Here we have two or three passages that are said to be the words of Jesus. I hope that is not true. But I, believing him to have been a man, can understand how they might have been the words of even a very good man in that age and with his surroundings; but the words of a perfect being – never! Of course I know that we have no positive knowledge of any of the words of Jesus, since no one pretends that they were ever written down until long after his death; but I am dealing now with the theological creation upon the theologian's own grounds. My own idea of Jesus places him far above the myth that bears his name.

3 And when they wanted wine, the mother of Jesus saith unto him, They have no wine.

4 Jesus saith unto her, Woman, what have I to do with thee?

– John ii, 3-4.

I hope that Christ did not say that – for his manhood I hope so. I would rather believe that this is the mistake of some "uninspired" writer than think that one who in much had so gentle and tender a nature, was unkind and brutal to his mother. No one would attempt, in this age, to apologize for such a reply to so simple a remark made by a mother to her son.

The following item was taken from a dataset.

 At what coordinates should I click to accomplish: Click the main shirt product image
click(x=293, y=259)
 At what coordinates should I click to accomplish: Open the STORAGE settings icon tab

But they say "he was divine." They also tell us he was a perfect example; but with this evidence before me, I am glad our men are human. Still I cannot pretend to say that this is not divine – never having made any divine acquaintances. I can only say, humanity is better.

Then again he is reported to have said a most cruel thing to the broken-hearted mother of a dying child, and I would rather believe the Bible uninspired and keep my respect for Jesus, the man. It will be better for this world to believe in Jesus, the brave, earnest man, than in Jesus, the cruel God.

21 Then Jesus went thence, and departed into the coasts of Tyre and Sidon.

22 And behold, a woman of Canaan came out of the same coasts, and cried unto him, saying, Have mercy on me, O Lord, thou Son of David; my daughter is grievously vexed with a devil.

23 But he answered her not a word.

25 Then came she and worshiped him, saying, Lord, help me.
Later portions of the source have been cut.